Beralih dari hubungan ayah-anak, hubungan persahabatan Ben (Chicco Jerikho) dan Jody (Rio Dewanto) dalam FIlosofi Kopi The Movie memang benar-benar bisa dijadikan teladan bagi mereka yang mengaku bersahabat. Kepiawaian kedua aktor memainkan peran dan berdialog lugas tanpa terkesan menghafal, berhasil membawa pesan persahabatan itu sendiri. Kesan spontan dan natural membuat saya makin-makin mengagumi seluruh rangkaian cerita yang melibatkan mereka berdua. Adegan demi adegan bertajuk persahabatan Ben dan Jody sanggup membuat saya merasakan betapa hubungan persahabatan yang erat tanpa kemunafikan, tanpa niat jahat dan niat menjatuhkan, nyatanya mampu membuat persahabatan itu sendiri awet selama belasan tahun (dan mungkin selama-lamanya). Mereka menyajikan hubungan persahabatan yang hampir tanpa filter saat berkomunikasi, yang hampir secara terang-terangan mengungkapkan apa yang dirasa —marah ya marah, kesal ya kesal, berontak ya berontak— tanpa berusaha menutup-nutupi dan memanipulasi rasa. Satu kata untuk persahabatan Ben dan Jody (yang dimainkan oleh dua aktor tampan nan memanjakan mata): SUPER!

Terakhir, sepintas dalam Filosofi Kopi The Movie saya juga dapat menangkap pesan perjuangan untuk mewujudkan cita-cita bersama, menyelesaikan berbagai masalah bersama-sama, serta perjuangan untuk mengalahkan ego demi menyelamatkan nasib kedai yang dibangun bersama. Terkadang, hidup memang butuh perjuangan, bukan begitu?

YEAY! MARI MENYAKSIKAN FILOSOFI KOPI THE MOVIE!
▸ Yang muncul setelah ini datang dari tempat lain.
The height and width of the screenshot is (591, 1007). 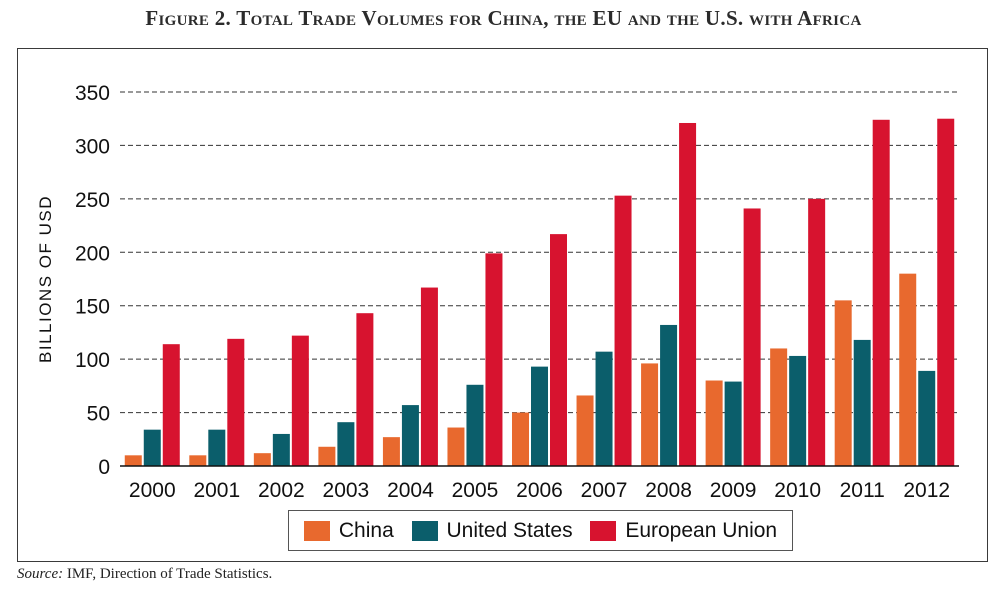 I want to click on bar-united-states-2007, so click(x=604, y=408).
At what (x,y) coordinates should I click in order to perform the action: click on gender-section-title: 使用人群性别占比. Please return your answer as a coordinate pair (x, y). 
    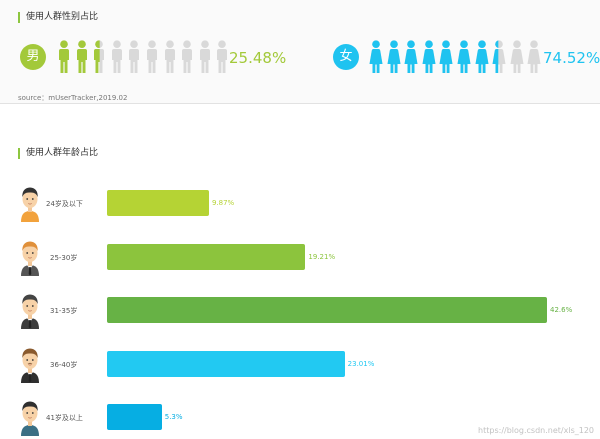
    Looking at the image, I should click on (58, 18).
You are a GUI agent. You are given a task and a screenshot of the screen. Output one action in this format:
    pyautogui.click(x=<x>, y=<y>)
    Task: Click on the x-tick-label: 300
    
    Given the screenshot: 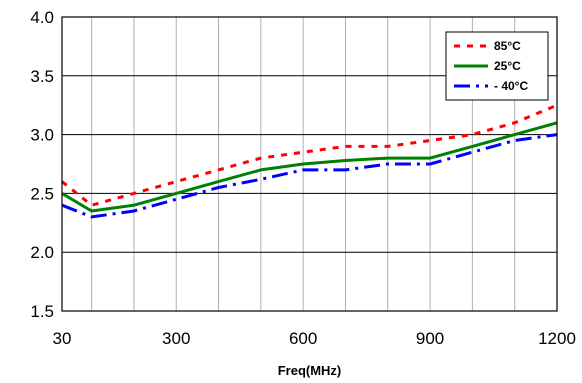 What is the action you would take?
    pyautogui.click(x=176, y=338)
Selain makna-makna sederhana yang saya (dan kalian akan) temukan dalam berbagai kepingan adegan, saya juga sangat ingin mengakui bahwa film ini betul-betul menyajikan sesuatu yang tak hanya memanjakan mata, tapi juga mengaduk rasa. Saya dibawanya ke dalam rasa haru, rasa lucu nan menggelitik, serta rasa yang ah bahkan saya pun tak tahu cara mengungkapkannya.

Tak lupa, saya turut mengapresiasi kerja keras seluruh tim di balik layar, terutama sutradara yang (dipastikan) bertangan dingin. Teknik pengambilan gambar yang ciamik —yang tak terlalu saya pahami namun saya kenal sedikit-sedikit—, suara-suara TAK GADUH alias lagu-lagu pengiring —yang sejauh telinga mendengar semuanya enak—, serta lanskap yang acap kali ditampilkan, semuanya keren!

TAPI, sekeren-kerennya sebuah film dibuat, pasti masih ada kekurangannya. Di film ini untungnya saya hanya menemukan satu hal yang cukup mengganggu (nggak tahu kalau penonton lain, ya). Satu hal di mana Joko Anwar, sang sutradara film Indonesia yang terkenal itu, muncul dalam salah satu adegan dan berperan sebagai penagih utang. Betul-betul tidak begitu pas aktingnya. Dialognya secara gamblang berkesan dihafal dan sedang berusaha diingat-ingat. Logatnya setengah Batak setengah Jakarta. Untungnya, Joko Anwar hanya muncul di satu adegan saja dan selanjutnya adegan-adegan di Filosofi Kopi kebanyakan didominasi oleh dialog Ben & Jody yang kerap kali mengundang tawa. Seru, lah!

Filosofi Kopi The Movie bagi saya telah mengajak semua penontonnya untuk:
menikmati Indonesia lewat kopi, menikmati hidup tanpa melulu menuntut sempurna, berdamai dengan masa lalu, dan yang terpenting, mengajarkan arti persahabatan sejati.

Selamat, ibu suri Dewi ‘Dee’ Lestari.

Selamat, Angga Dwimas Sasongko atas hasil karyanya di layar lebar.